Старший лейтенант Головатюк выглядел совершенно убитым: от его роты, перед введением в бой насчитывавшей 150 человек, осталось десятка полтора.

 - С кем воевать теперь? – думал он, пересчитывая бойцов.

 Утром его рота опять штурмовала безымянную горку. Она, по-видимому, имела стратегическое значение, ибо её с диким упорством советское и немецкое начальство старалось захватить.

 - Чё в неё так упёрлись? – возмущались выжившие солдаты.

 - Пока нас всех не угробят, - сказал Петька Шелехов, - не успокоятся…

 Непрерывные бои срыли всю растительность и даже метра полтора-два почвы на вершине.

 - После войны на этом месте долго ничего расти не будет. – Потянулся всем телом Генка Шахов.

 - Разве что железо с когтями…

 Земля была смешана с осколками металла, разбитого оружия, гильзами, тряпками от разорванной одежды и человеческими костями.

 - Пару лет тут точно простоит стойкий трупный запах…

 - Думаю больше! – сказал Гена и посмотрел на поникшего ротного.

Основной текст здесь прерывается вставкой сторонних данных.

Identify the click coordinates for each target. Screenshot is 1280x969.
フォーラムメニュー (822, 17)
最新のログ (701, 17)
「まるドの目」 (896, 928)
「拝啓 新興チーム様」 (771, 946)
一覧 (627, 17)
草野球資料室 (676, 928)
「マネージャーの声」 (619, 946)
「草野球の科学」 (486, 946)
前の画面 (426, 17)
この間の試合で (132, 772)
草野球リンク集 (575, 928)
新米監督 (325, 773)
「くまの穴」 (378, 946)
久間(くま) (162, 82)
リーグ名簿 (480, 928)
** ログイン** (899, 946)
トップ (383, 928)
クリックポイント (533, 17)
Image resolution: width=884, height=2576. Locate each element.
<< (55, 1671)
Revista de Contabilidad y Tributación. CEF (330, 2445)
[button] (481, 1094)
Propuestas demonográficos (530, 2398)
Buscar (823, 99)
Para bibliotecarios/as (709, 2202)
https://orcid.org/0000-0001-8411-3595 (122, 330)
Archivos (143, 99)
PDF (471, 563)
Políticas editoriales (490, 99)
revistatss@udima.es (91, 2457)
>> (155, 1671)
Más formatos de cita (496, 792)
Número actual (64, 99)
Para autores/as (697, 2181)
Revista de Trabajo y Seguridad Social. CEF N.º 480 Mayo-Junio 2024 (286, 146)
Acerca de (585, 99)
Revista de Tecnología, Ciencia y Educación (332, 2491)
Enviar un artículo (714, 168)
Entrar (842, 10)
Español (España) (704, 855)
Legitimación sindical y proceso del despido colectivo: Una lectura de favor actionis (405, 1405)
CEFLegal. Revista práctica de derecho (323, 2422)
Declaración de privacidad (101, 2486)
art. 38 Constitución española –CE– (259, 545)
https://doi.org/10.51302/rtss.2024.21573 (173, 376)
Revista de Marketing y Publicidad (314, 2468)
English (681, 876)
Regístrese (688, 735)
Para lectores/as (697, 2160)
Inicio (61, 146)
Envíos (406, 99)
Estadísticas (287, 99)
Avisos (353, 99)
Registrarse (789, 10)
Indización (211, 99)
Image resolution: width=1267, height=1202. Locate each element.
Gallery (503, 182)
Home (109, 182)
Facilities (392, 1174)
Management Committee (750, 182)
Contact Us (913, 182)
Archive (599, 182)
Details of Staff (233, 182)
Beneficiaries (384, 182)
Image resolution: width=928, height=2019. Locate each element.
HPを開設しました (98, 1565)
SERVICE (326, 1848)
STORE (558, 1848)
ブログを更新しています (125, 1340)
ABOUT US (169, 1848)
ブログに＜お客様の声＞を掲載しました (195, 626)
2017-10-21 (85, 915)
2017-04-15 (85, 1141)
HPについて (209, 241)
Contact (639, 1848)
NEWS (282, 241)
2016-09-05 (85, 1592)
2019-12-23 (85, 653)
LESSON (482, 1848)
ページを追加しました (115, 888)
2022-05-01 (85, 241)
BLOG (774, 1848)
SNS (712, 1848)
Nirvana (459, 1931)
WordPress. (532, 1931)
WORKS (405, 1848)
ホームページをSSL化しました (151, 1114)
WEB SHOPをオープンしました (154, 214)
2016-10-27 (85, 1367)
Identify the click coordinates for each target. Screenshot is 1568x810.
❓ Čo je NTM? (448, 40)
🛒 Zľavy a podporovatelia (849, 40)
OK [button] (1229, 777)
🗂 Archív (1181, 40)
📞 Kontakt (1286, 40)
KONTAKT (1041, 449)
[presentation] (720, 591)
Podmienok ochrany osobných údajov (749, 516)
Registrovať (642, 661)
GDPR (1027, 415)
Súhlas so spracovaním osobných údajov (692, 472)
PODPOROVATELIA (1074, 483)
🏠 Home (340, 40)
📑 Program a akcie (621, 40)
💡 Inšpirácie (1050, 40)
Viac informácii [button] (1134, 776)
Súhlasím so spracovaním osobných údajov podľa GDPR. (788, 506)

 Полчаса назад Головатюк, поднявшись во весь рост и размахивая револьвером, кричал, пытаясь поднять в очередную атаку этот жалкий остаток.

 - За мной, мать вашу!

 Но его либо никто не слышал в грохоте разрывов мин и снарядов, в трескотне пулемётной, либо делал вид, что не слышит, но так или иначе, никто не поднялся и не закричал вслед за ним «ура».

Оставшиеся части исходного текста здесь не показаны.